The model test relies on data collected in 2012 from representative samples in four countries: Tunisia, Morocco, France, and Benin. The country comparison of consumption deprivation reveals that people in France feel the least deprived (in all three categories of goods), followed by Tunisia, Morocco, and Benin. The measures show good psychometric properties and appropriate levels of cross-cultural measurement invariance, thus enabling cross-cultural comparisons.
Our empirical analyses demonstrate that consumption is an important determinant of SWB, but only through the mediating effect of needs satisfaction. In particular, the empirical results show that the direct effect of consumption on SWB disappears when needs satisfaction is introduced into the model, suggesting that the relationship between consumption and SWB is fully mediated by needs satisfaction. This result consistently holds on the aggregate level (four countries), at the level of each individual country (France, Tunisia, Morocco, Benin), as well as for different income groups. Consequently, policy makers who are concerned with SWB should focus on need satisfaction and act upon its antecedents, one of which is consumption.

■ Data block ■

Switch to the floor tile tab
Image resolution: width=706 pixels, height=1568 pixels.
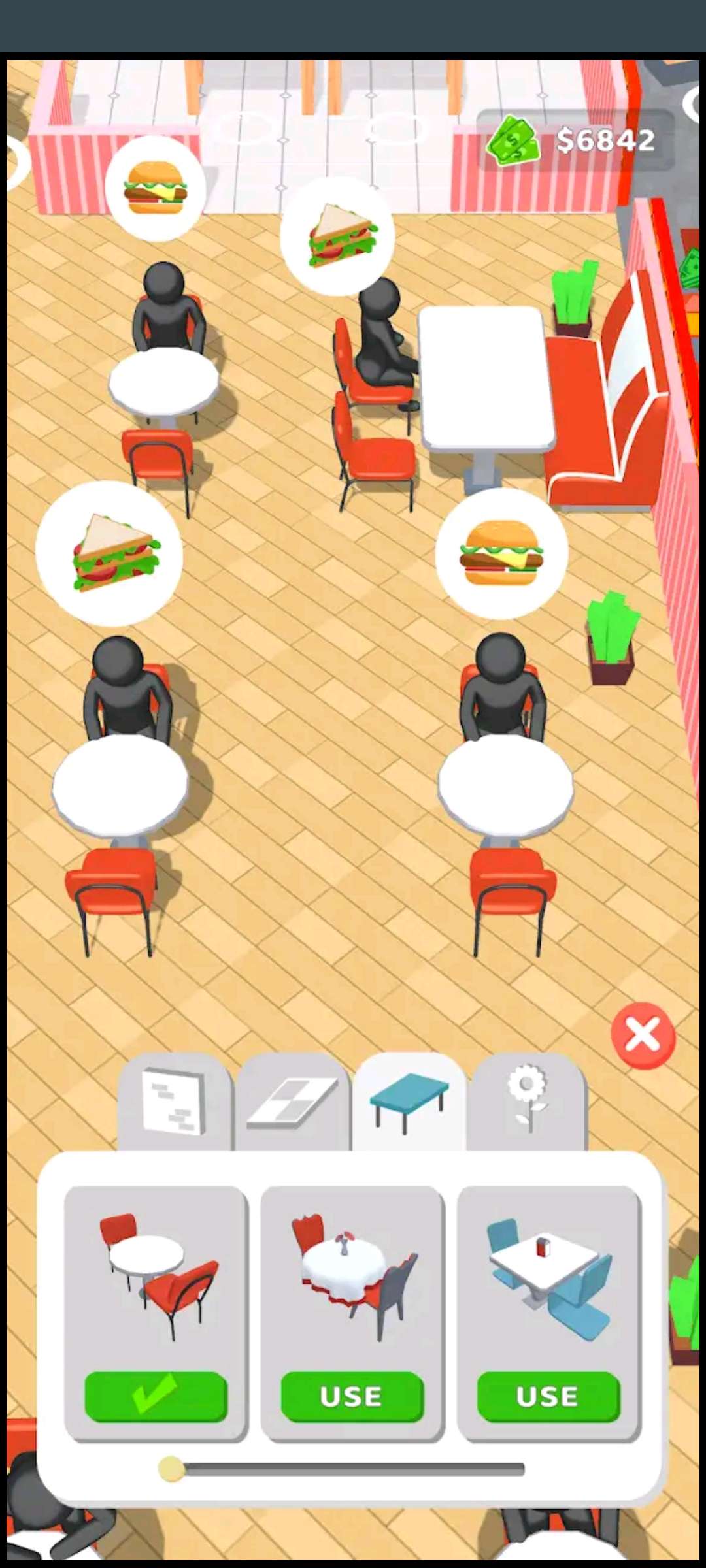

■ Exercise task 1 ■
In the passage on consumption and well-being, copy the text word for word from "Our empirical analyses" up to and including "which is consumption.".
■ Exercise task 2 ■
List every country named in the passage on consumption and well-being.
■ Exercise task 3 ■
Condense the paragraph of the consumption passage that begins "Our empirical analyses demonstrate" into a short bulleted list that keeps its main facts.

■ Reply 1 ■
Our empirical analyses demonstrate that consumption is an important determinant of SWB, but only through the mediating effect of needs satisfaction. In particular, the empirical results show that the direct effect of consumption on SWB disappears when needs satisfaction is introduced into the model, suggesting that the relationship between consumption and SWB is fully mediated by needs satisfaction. This result consistently holds on the aggregate level (four countries), at the level of each individual country (France, Tunisia, Morocco, Benin), as well as for different income groups. Consequently, policy makers who are concerned with SWB should focus on need satisfaction and act upon its antecedents, one of which is consumption.

■ Reply 2 ■
Tunisia, Morocco, France, Benin

■ Reply 3 ■
- Consumption is an important determinant of SWB, but only through the mediating effect of needs satisfaction.
- The direct effect of consumption on SWB disappears once needs satisfaction enters the model, so the relationship is fully mediated.
- This holds for all four countries together, for each country separately (France, Tunisia, Morocco, Benin) and for different income groups.
- Policy makers concerned with SWB should focus on need satisfaction and its antecedents, one of which is consumption.